Take for example, the attribution of poor sugarcane harvests to poor rains and lack of capital to invest in irrigation and high tech agronomy, or the scale to make such investments pay off calls any decent mind to travel to Kwale International Sugar where the Mauritian investors who revived Ramisi Sugar currently harvest 60 tonnes per hectare on rain fed cane, and 140 tonnes per hectare on irrigated fields. Is right for Dr. Ndii to decry that:

The selfishness of the political class in Luoland in seeking their tumbocracies and dynasty continuity have made them underdogs remote from the challenges of the locals and as such they cannot play any key role in ameliorating their plight.

Strategic revival of the sugar industry by the Luo Kingpins which would serve to uplift the standards of living of the hoi polloi in Luo Nyanza by increasing the yield per acre hence increasing returns, lowering the cost of sugar, and creating more employment is seen as an empowerment of the masses that would rather make them independent and difficult to manipulate and milk.

A walk around Ahero Scheme and the Nduru irrigation scheme would make you wonder whether there are no agricultural experts in the country to see the water wastage and century old machines that cannot bring about anything other than inefficiency and poor productivity. Can’t technology aided farming along the shores of Lake Victoria minimize water wastage while supplying the Luo Nyanza with surplus food enough to sell to other regions?

Can’t the old cotton ginning machines be technologically modified to produce global clothing styles for the local supermarkets instead of some brands whose quality are a disgrace even to the supermarkets? The claim that the second hand clothes industry killed the clothes manufacturing industry in Kenya is no longer tenable; who buys the costly clothing in the Kenyan supermarkets what reason would stop them from buying such quality clothing if they were Kenyan made?

The promotion of Hobbes’ ‘man eat man society’ in Kenya where even the government herself disregards court orders has left only morally bankrupt to thrive stealing, maiming and killing at will if ever one becomes an obstacle in their paths. The spiral of silence that has made our youth to be resigned to fate is confirmed by their vulgar language and a culture of destruction and hooliganism.

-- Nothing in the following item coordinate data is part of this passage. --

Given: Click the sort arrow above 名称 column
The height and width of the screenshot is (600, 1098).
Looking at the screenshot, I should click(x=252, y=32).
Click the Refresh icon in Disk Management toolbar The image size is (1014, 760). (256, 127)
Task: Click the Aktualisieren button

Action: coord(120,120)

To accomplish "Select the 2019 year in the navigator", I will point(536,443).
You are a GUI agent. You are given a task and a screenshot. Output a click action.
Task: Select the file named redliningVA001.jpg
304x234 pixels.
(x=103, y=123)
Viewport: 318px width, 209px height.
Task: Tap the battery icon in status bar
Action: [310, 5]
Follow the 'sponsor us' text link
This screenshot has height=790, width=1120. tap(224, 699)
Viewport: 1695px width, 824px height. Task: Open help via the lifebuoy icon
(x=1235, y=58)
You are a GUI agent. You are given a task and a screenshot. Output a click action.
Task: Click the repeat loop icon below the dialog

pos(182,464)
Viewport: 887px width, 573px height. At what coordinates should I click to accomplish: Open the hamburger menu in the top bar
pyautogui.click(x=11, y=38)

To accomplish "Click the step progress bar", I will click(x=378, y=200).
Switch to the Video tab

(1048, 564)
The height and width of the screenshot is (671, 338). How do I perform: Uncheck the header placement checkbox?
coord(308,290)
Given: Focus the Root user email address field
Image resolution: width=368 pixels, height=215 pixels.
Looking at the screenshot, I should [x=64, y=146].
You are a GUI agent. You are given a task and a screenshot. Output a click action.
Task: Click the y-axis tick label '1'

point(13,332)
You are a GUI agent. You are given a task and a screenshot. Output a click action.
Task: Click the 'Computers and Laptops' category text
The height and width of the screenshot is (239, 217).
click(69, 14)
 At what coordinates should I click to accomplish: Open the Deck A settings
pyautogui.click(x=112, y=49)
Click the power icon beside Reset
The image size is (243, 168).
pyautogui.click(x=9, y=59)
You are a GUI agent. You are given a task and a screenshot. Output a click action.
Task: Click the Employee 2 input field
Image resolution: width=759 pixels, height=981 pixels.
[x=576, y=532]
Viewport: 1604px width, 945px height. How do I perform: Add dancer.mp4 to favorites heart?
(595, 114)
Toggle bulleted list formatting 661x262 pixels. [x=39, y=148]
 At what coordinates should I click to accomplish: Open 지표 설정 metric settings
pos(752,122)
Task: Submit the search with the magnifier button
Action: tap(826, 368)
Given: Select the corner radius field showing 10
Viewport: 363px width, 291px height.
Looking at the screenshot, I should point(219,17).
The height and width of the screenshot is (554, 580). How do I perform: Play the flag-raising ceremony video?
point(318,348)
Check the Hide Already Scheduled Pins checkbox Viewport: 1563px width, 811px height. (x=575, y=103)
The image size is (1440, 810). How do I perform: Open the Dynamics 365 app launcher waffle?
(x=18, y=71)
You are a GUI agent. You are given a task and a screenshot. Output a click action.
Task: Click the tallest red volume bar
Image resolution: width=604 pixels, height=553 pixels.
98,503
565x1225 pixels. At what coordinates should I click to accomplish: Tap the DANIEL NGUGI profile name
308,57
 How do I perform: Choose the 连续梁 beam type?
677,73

If you need a demonstration, just pass by a Matatu terminus or attend a local match with your kid or wife and listen to find out if the language would be palatable enough to swallow. The moral rot seems inversely proportional to age. If I were to be asked the same regarding children, asked I would say that normalization of electoral pilferage in Africa, defunct election management bodies, incapacitated courts of laws, outlawing of canning has been synonymous to destruction of future generation; the morality of children has become wanting and the Church has gone quiet about it.

With the baffling, long the political tools of incumbents, legitimization of electoral and corruption-related atrocities by African presidents, international and regional organizations and diplomats who undermine electoral justice in their host countries as pointed out by Miriam Abraham, there seems to be very little left for the poor masses except the rising of a Marxist regime of poor masses ganging up against the wealthy.

With the handshake between Hon. Raila Odinga and President Uhuru Kenyatta, we have a good platform and environment to reclaim the reconstruction of history and the remedying of the evil past of our country.

It was disappointing that the meeting between Luo Politicians and Uhuru Kenyatta when he visited Kisumu, mainly revolved around issues of succession politics, unless the media failed to give objective coverage of the visit. What we expected to hear more were issues around revival of local industries, infrastructure, the plight of the fisher folk and the long standing feud with Ugandans over Migingo Island, and not what the media reported about politics of rudisha mikono.


Joe Okore is a Deputy Technical Advisor of a Kisumu-based NGO and a Communications Student at Maseno University.